La rencontre avec le vieillard[modifier | modifier le code]

  • Le monde est un chaos : il fonctionne très mal.
  • "Vizir", "muphti", "Constantinople", "étrangler", "empaler" : il est question de politique. Mais la politique du pays est catastrophique.
  • "Pendant quelques heures" : c'est de l'ironie. En fait c'est peu de choses. Les hommes ne s'intéressent pas longtemps à ce qui se passe : ils sont futiles.
  • Le Turc est indifférent à ce qui se passe, il est à l'écart de la politique.
  • Il "prenait le frais sous un oranger" : C'est une atmosphère intime, du plaisir.
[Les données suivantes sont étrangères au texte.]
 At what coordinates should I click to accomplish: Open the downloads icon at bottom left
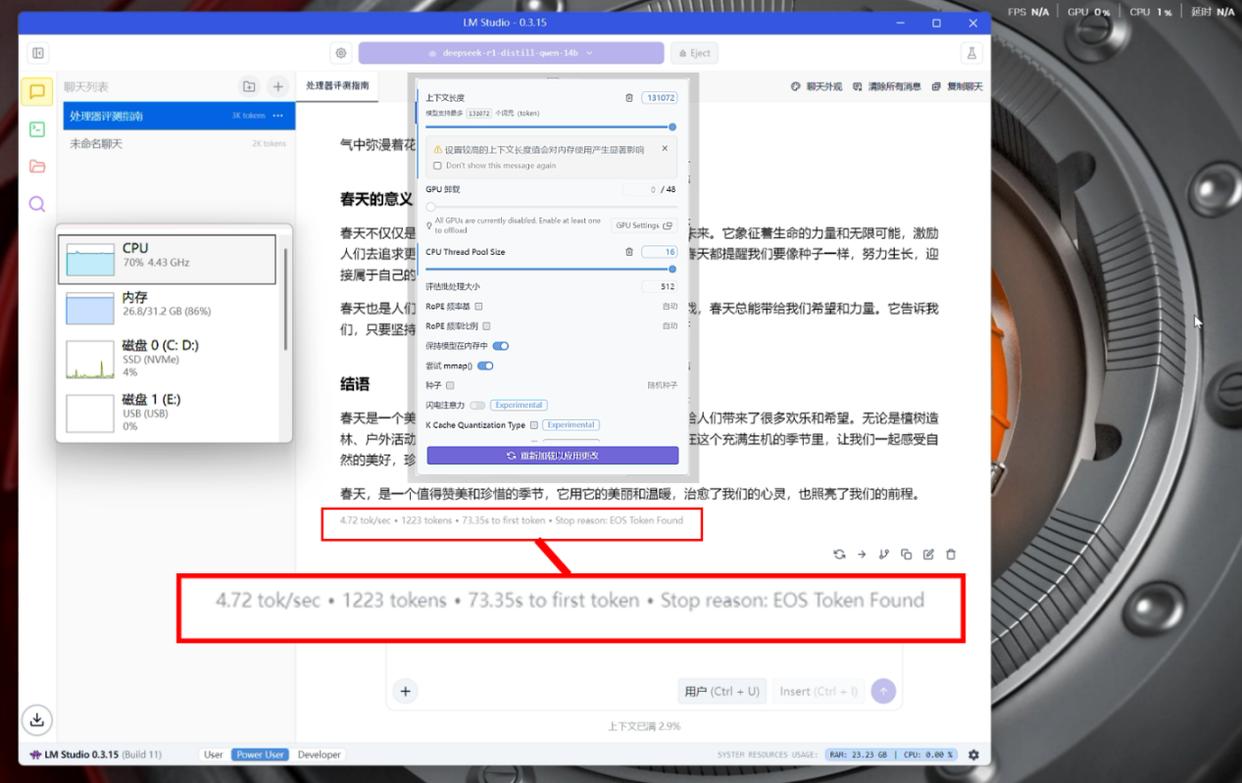(37, 719)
  • Sa première phrase ("je n'en sais rien et je n'ai jamais ... "), "j'ignore", "je présume". Il revendique son ignorance passée, présente et future. La politique est vue comme un danger : "périssent".
  • Il formule un jugement négatif sur la politique.
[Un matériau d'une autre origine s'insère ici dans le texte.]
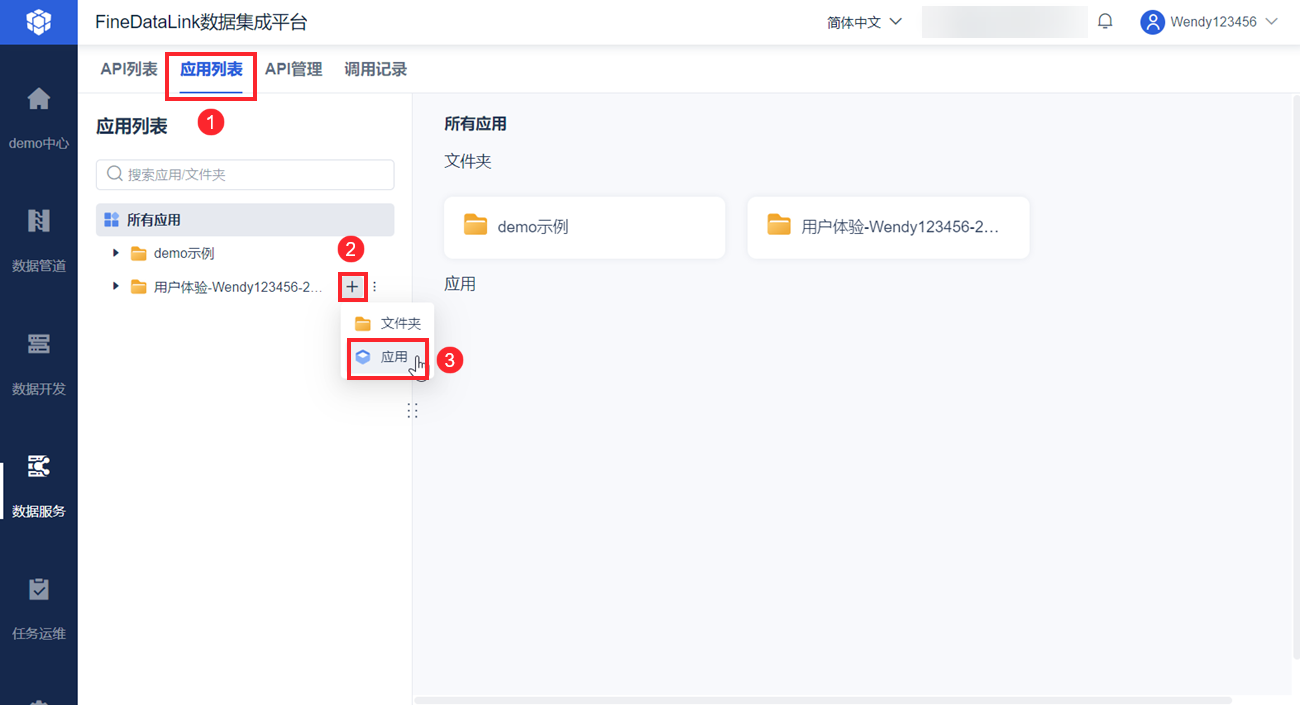The height and width of the screenshot is (705, 1300).
Task: Open 任务运维 in the sidebar
Action: tap(38, 608)
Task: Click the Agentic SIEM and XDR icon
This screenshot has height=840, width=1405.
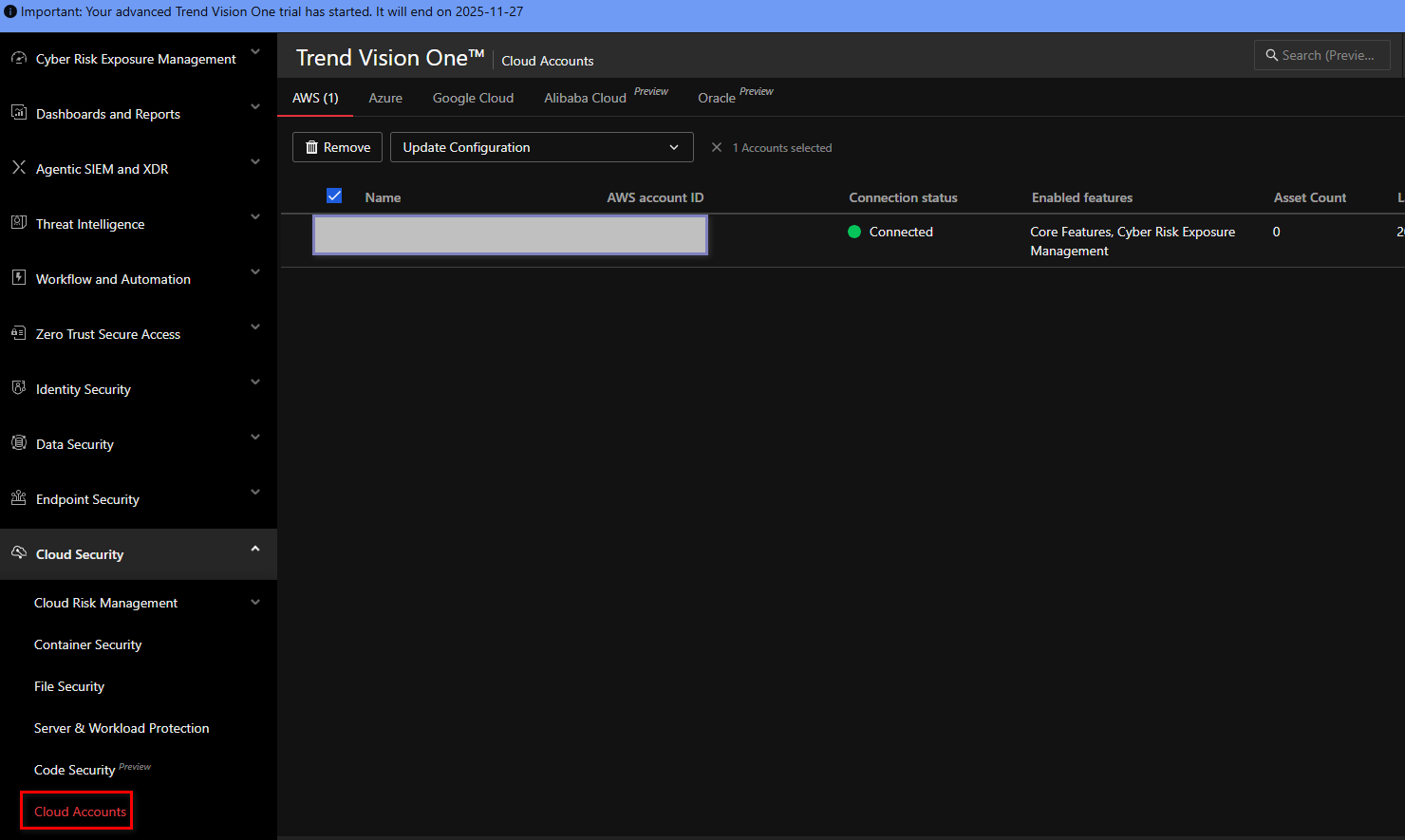Action: coord(18,167)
  • "hommes le méritent" désigne la corruption et la malhonnêteté.
  • Il oppose à cette image celle de sa propre vie : "je me contente" (modestie, humilité, refus de la politique et de ses vices, absence d'ambition ...). Sa vie est faite de travail.
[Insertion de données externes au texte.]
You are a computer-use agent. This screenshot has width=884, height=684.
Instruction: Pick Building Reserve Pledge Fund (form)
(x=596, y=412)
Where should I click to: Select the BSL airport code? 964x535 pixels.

  • La question est "comment vais-je faire pour nourrir ma famille". Ce n'est pas une question métaphysique.
  • L'accumulation des noms de fruits montre la générosité du Turc, qui offre le fruit de son travail et montre l'aisance dans laquelle on peut vivre en travaillant.
  • Les "filles parfument les barbes" : tout est parfait.
  • Candide assimile la profusion avec la richesse foncière. La réponse du Turc "Je n'ai que 20 arpents, ma richesse c'est mon travail. Je les cultives avec mes enfants" : modestie et lien entre la famille et le travail. (Cette réponse annonce la dernière phrase de Candide).
  • C'est une famille différente de celle du chapitre 1 : égalité entre tous les membres qui travaillent tous et mangent les fruits de leur travail.
  • Maxime (vérité générale) : "le travail éloigne de nous trois grands maux : l'ennui, le vice et le besoin". Le travail s'oppose donc à ces trois grands maux.
    • Il a une fonction économique (éloigne le besoin)
    • Il a une fonction morale (éloigne le vice)
    • Il éloigne l'ennui

Conclusion[modifier | modifier le code]

  • Ces deux rencontres sont complémentaires : le derviche refuse la métaphysique, les bavardages (ce qu'il n'arrêtait pas de faire, mais dans le vide) et le Turc leur dit qu'il faut être actif.
  • Voltaire, dans cet extrait, démontre qu'il faut refuser la politique, la métaphysique. Ca peut être dangereux de se battre contre ce que l'on ne peut pas savoir : ça aboutit à l'intolérance et au fanatisme quand on prétend les connaître.
  • Il faut au contraire se tourner vers l'action pour rendre la vie supportable.